The Joseph Rowntree Foundation has called for urgent and fundamental reform of the housing market to avoid the damaging rollercoaster of ‘boom and bust’.
The JRF issued the plea after the failure of policy-makers to learn the lessons from previous boom and bust cycles, which have led to the UK having one of the most persistently volatile housing markets in the world.
Convened by JRF in 2009 and consisting of interdisciplinary experts, the JRF Housing Market Taskforce has undertaken a system-wide review of the UK’s housing market. Its report recommends a series of policy options that together would help create a more stable housing market, to protect existing home owners and enable more new households to get onto the property ladder.
Recommendations to help reduce house price volatility include an increase in the supply of housing. Supply is central to managing house price volatility. The scale of the increase required, however, means that this alone will not reduce volatility in the market.
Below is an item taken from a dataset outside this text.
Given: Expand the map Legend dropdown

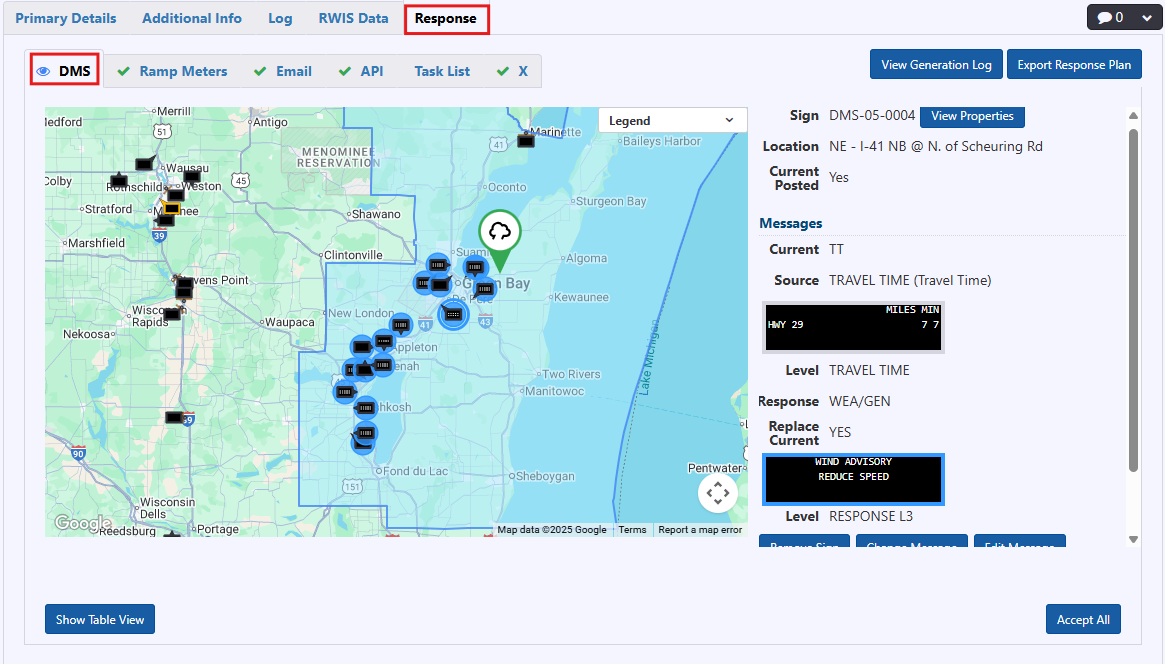Looking at the screenshot, I should [672, 121].
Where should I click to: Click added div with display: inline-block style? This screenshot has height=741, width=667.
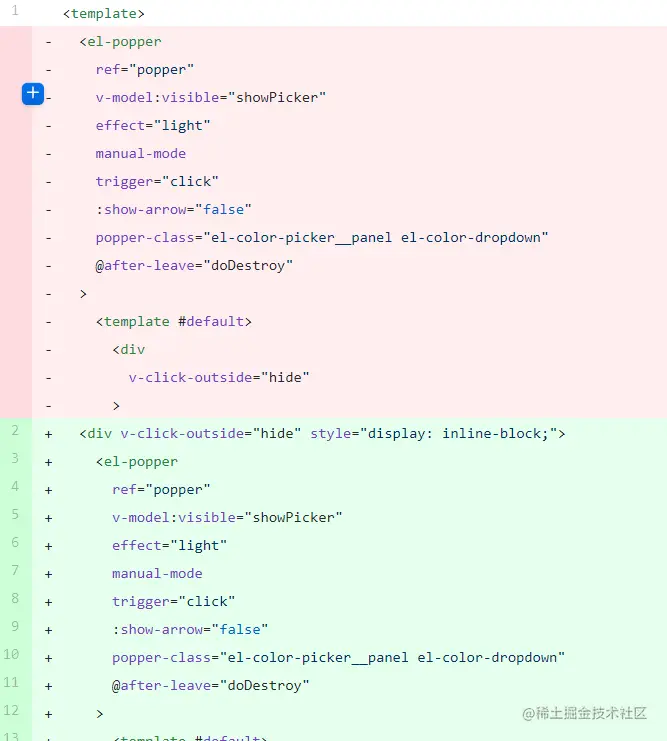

Its also highlighted the need for reform of both Stamp Duty and Council Tax. These existing taxation tools could help to reduce house price volatility in the shorter term. Both Stamp Duty and Council Tax should be linked to the real value of a property and regularly updated.
The Foundation wants to see for Council Tax, in the short-term, the number of bands being extended. In the medium term, there should be a move towards a system based on a fixed percentage of a property’s value. In the long-term a national property tax could be created with safeguards for low-income households.
It also wants to see a better safety net for homeowners based on shared responsibility between lenders, borrowers and Government
The current safety net for homeowners is inadequate and has required extensive Government intervention during downturns.
Julia Unwin, Chief Executive of the JRF, said: “Since the 1970s, there have been four boom and bust cycles in the housing market. This persistent instability distorts housing choices, inhibits house-building, and drives arrears and possession rates, putting people at great risk, and creates wealth inequality between the generations.
“We have set out to provide a series of policy options that together would help provide long-term stability in the market. I urge policy-makers to look at these and act now, because the seeds of the next housing boom have already been sown.”